Abkhazia: Amateur Cartography, Points of Reference, and Means of Assembly. Summary

Oksana Zaporozhets

This text is part of a series of essays by Russian sociologists who took part in a two-week “fieldwork school” on both sides of the border between Russia and the breakaway republic of Abkhazia in the fall of 2005. They spent the first week in a village on the Russian side of the border, and the second in the Abkhazian resort town of Gagra. The school focused on transborder networks and the border as a social space, as well as social conditions specific to Abkhazia, such as civil society in a weak state and the tourism industry in an unrecognized republic. The authors reflect on their own experiences as outside observers in this region.

This essay recounts the author’s attempts to decipher the ways in which Abkhazia’s image is constructed by Russian visitors.
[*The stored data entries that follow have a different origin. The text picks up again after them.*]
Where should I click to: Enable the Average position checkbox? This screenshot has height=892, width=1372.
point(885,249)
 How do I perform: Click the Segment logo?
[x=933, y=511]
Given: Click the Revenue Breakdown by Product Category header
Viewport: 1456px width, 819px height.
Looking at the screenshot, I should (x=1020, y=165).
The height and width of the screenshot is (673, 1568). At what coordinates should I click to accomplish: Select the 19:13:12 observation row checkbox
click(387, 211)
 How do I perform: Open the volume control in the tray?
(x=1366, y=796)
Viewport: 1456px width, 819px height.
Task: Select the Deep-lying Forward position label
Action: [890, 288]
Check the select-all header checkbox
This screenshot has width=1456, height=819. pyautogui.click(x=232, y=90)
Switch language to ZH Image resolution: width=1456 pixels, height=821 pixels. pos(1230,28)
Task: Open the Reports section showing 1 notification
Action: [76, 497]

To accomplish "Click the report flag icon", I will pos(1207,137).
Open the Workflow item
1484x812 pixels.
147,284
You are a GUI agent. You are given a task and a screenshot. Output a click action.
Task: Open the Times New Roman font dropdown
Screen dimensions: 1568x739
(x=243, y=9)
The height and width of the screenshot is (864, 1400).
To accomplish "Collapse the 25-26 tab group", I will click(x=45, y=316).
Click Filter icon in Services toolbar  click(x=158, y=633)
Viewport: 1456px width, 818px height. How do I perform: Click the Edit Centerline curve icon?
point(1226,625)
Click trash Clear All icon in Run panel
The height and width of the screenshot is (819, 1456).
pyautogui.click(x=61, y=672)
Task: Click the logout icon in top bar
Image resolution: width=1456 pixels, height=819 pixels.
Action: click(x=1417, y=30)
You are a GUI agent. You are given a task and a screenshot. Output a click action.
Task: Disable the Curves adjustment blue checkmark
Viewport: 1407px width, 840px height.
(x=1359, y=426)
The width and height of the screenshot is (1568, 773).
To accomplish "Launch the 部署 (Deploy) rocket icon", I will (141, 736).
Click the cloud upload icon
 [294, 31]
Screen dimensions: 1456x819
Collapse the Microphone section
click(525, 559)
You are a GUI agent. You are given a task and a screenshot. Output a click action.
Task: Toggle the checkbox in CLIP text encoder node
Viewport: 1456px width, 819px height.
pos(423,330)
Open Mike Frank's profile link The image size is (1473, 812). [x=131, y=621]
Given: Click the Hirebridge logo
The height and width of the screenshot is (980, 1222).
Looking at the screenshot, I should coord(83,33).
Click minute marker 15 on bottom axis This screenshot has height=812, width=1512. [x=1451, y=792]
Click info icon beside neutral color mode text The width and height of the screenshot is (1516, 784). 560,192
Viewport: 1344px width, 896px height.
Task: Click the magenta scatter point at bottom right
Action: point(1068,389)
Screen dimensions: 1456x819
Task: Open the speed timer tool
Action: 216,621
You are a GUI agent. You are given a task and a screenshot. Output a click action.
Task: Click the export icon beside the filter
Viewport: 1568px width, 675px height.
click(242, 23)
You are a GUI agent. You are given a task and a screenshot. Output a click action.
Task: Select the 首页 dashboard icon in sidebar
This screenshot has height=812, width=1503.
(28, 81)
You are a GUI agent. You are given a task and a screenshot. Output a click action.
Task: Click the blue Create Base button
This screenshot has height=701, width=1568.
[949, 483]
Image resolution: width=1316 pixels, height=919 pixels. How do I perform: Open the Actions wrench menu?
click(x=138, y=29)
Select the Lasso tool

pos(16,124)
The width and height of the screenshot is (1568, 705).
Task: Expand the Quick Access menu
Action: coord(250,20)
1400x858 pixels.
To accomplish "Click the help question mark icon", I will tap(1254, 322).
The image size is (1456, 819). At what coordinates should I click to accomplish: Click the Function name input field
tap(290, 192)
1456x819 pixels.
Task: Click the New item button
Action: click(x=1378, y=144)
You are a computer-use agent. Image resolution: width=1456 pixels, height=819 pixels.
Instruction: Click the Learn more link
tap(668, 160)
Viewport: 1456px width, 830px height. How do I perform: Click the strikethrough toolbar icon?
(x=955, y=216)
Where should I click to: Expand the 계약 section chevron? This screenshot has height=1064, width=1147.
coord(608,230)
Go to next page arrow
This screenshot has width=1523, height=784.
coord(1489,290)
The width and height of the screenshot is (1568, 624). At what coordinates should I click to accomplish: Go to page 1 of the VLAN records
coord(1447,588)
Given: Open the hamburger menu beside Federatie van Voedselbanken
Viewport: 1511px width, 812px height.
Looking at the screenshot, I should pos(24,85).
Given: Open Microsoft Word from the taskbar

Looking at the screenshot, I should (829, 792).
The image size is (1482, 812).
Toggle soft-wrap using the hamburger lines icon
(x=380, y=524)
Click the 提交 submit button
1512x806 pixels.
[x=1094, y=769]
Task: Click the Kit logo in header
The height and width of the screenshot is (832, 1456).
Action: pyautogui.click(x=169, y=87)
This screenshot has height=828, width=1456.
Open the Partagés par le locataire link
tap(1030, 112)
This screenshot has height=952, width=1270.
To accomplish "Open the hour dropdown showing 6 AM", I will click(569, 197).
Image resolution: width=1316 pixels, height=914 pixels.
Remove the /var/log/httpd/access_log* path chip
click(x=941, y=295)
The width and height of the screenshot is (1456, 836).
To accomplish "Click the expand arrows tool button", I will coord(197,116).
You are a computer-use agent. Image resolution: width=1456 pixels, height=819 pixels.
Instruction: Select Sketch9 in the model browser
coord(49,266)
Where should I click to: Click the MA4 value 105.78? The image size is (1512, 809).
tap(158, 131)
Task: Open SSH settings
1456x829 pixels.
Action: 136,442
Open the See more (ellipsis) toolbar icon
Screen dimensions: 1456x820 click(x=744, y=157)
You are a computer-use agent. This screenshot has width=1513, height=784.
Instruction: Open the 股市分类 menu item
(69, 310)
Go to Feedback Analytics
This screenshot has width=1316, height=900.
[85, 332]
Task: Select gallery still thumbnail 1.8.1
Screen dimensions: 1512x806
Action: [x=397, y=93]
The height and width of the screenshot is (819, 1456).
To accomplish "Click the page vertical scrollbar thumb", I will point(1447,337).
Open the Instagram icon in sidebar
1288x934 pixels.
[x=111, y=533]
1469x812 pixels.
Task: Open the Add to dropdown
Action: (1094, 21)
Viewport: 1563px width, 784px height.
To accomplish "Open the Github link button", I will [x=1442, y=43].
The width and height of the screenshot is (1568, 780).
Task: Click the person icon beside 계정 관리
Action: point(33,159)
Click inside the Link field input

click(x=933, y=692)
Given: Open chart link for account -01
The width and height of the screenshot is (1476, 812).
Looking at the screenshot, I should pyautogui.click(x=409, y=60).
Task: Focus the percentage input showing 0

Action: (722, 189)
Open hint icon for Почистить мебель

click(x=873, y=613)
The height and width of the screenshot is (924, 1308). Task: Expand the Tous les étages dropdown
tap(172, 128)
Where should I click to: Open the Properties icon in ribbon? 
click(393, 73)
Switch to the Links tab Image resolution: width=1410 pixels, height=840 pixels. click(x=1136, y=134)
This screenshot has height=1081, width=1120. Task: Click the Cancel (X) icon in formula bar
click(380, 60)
A range of metaphors and associations is available to describe the Caucasus as a whole, drawing on Soviet-era stereotypes of the Black Sea coast’s attraction as a tourist destination as well as post-Soviet perceptions of violence and danger. Abkhazia is rarely singled out in such descriptions. Locally-produced images of Abkhazia addressed to Russian visitors tend to stress historical and cultural commonalities, whereas constructions of a separate Abkhaz identity are mostly directed at local residents and use tourists only as passive sounding boards. Visitors experience otherness as a result of the often clumsy and parochial ways in which touristic images of Abkhazia are presented, regardless of the content of these images. This is partly due to the underdeveloped nature of Abkhazia’s tourism economy; yet the unrecognized government’s attempts to regulate this economy are aimed at maintaining ideological control over the content of representations rather than creating transparent economic conditions.